Rewrite the entries from the line containing "Given: Expand the Home menu dropdown" through the line containing "Looking at the", substituting "File menu" for "Home menu" and leaving everything else unchanged.

**Data supplied**
══════════

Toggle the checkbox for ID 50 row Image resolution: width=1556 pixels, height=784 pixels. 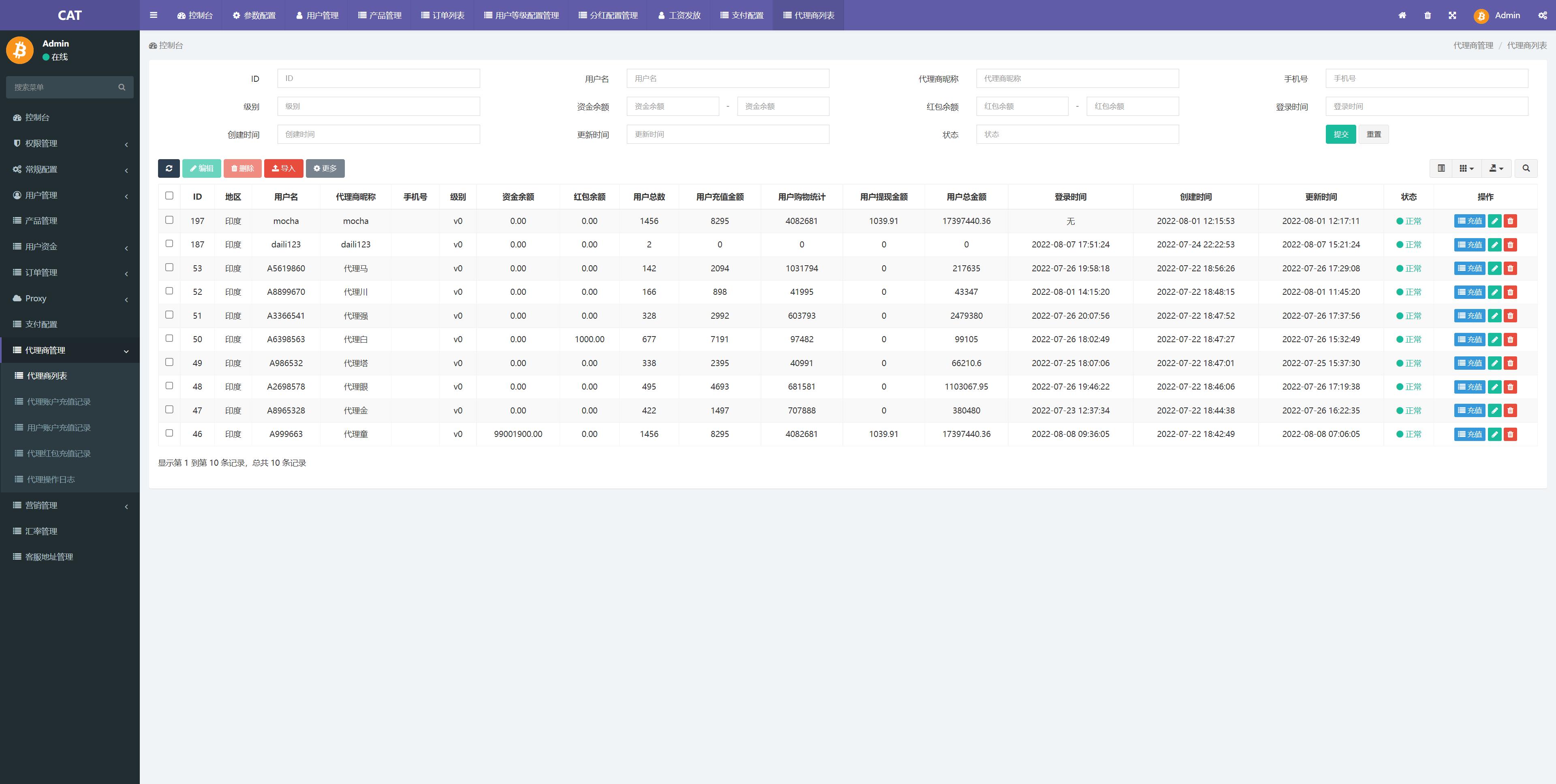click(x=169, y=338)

══════════

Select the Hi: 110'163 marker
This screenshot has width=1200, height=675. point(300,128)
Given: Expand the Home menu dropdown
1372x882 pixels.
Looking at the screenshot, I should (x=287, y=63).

══════════

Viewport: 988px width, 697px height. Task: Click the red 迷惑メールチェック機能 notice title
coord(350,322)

══════════

**Exercise response**
Given: Expand the File menu dropdown
1372x882 pixels.
Looking at the screenshot, I should (x=287, y=63).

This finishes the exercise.